Ruby Time Limitations

Posted by Curtis Miller Curtis Miller

I ran across a strange problem recently dealing with the Ruby Time class. It seems that there is a limit imposed by various platforms as to the minimum value of a Ruby Time object. The problem reared it's head when I was creating a Ruby on Rails application that contained a user birthday. I mistakenly used Time for the birthday instead of Date.

The zero, minimum, and maximum times on my Mac are, respectively:

>> Time.at(0)
=> Wed Dec 31 17:00:00 MST 1969
>> Time.at(-2147483648)
=> Fri Dec 13 13:45:52 MST 1901
>> Time.at(2147483647)
=> Mon Jan 18 20:14:07 MST 2038

Not too bad, I can get back as far as 1901 and about 30 years into the future. However, when testing on my Windows XP machine I get:

>> Time.at(0)
=> Wed Dec 31 17:00:00 MST 1969
>> Time.at(-2147483648)
=> ArgumentError: time must be positive
        from (irb):4:in `at'
        from (irb):4
>> Time.at(2147483647)
=> Mon Jan 18 20:14:07 MST 2038

The big difference here, of course, is that 1969 is the beginning of time for a Ruby Time object on Windows. That's not very useful, so I switched from Time to Date for everything that did not need a time portion (duh!). The Ruby Date class has a much broader range of values and should be sufficient for any date needed. I would love to link to some other reference that verifies this so I know I'm not crazy, but I couldn't find anything that talked about this limitation.

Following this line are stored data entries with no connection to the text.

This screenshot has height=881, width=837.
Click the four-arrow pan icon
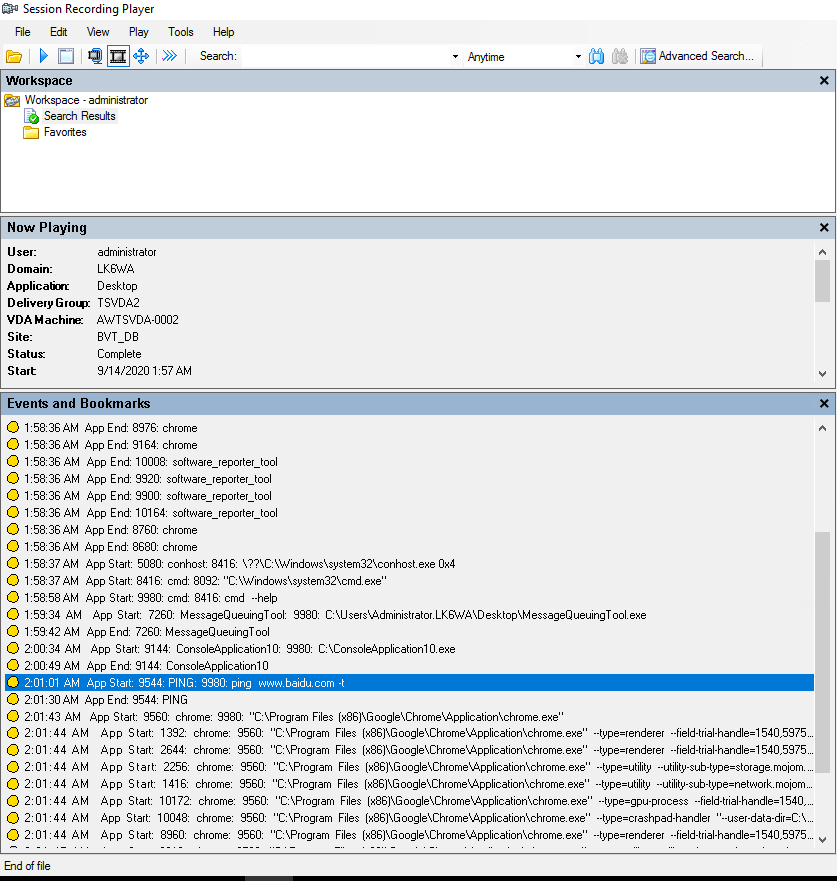tap(141, 56)
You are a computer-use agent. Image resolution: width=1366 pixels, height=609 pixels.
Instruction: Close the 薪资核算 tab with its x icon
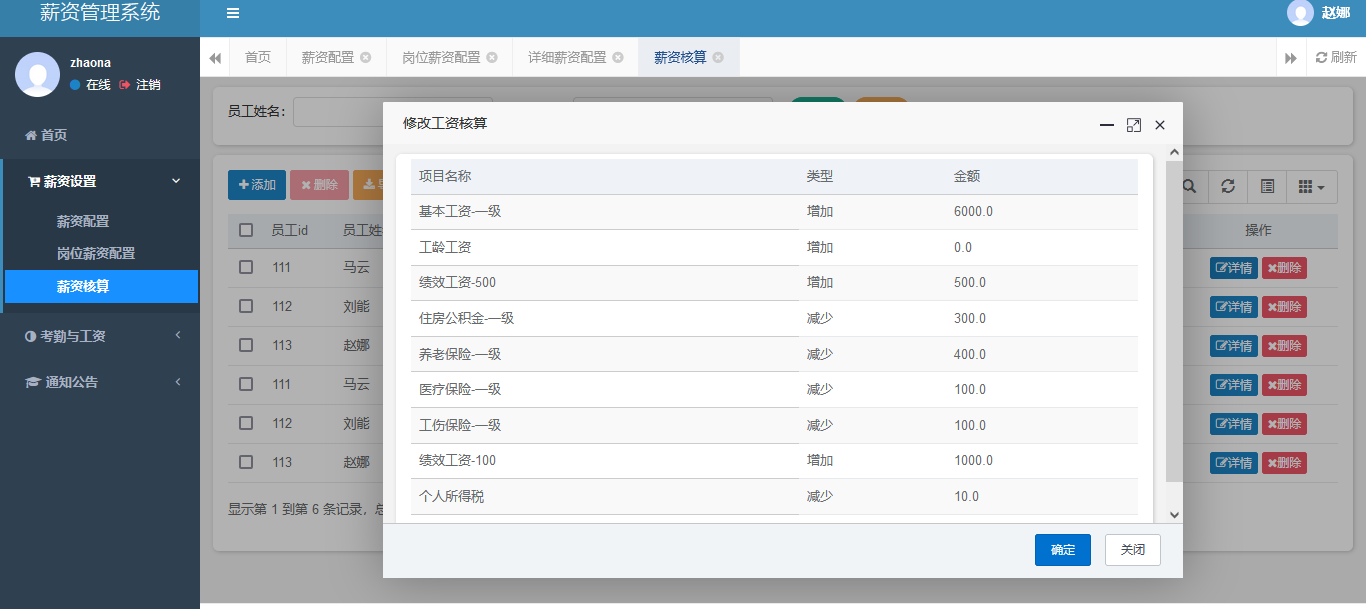click(x=718, y=57)
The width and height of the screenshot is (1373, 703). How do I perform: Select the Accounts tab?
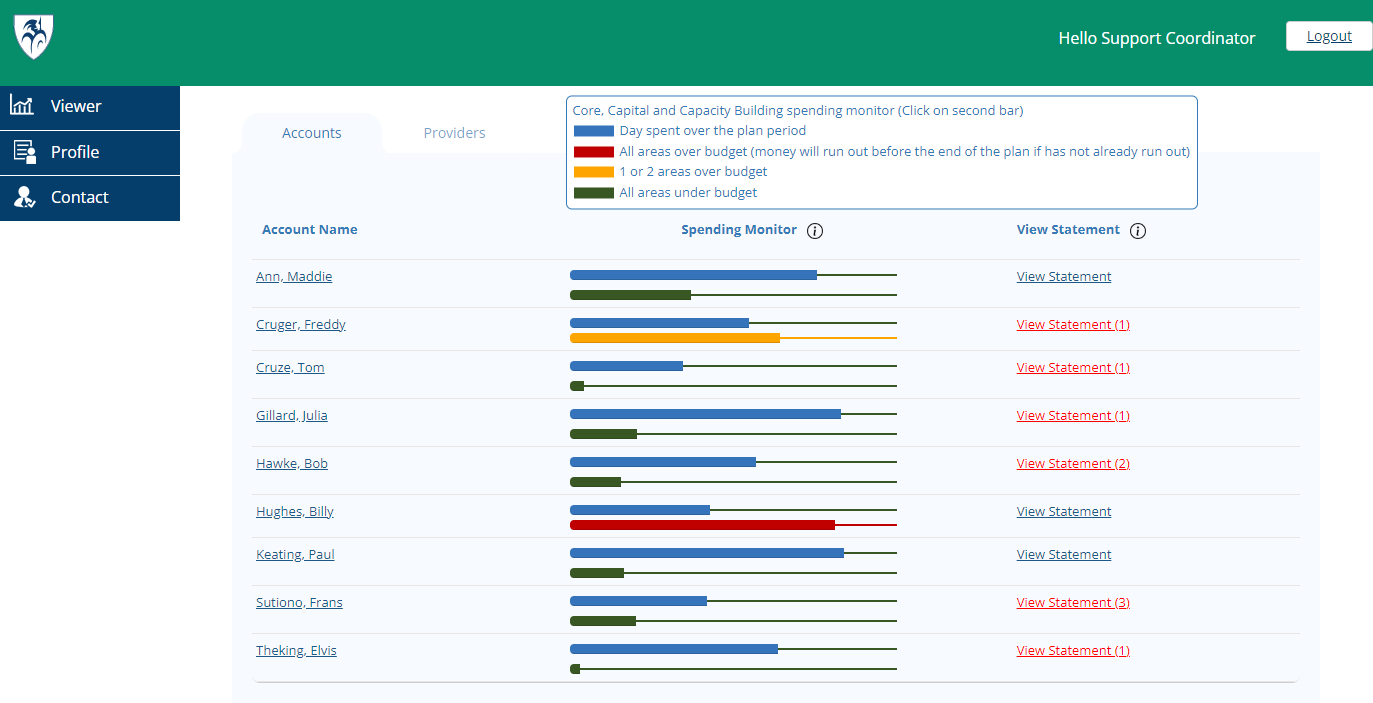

Update: I found a Ruby on Rails ticket that talked about this problem, but it was closed as a Ruby problem, not a Rails problem. I searched the Ruby tickets and was unable to find anything. I opened ticket 11417 to track it, but it was rejected on the grounds that it is actually an msvcrt problem. Additionally, the time_t struct does not specify that negative values must be handled.

I guess the only workaround at this point is to use a DateTime instead of Time. However, this limitation on Windows does not allow you to use the ActiveSupport Time calculations like 50.years.ago. These operation will fail on Windows machines if they try to create a negative time.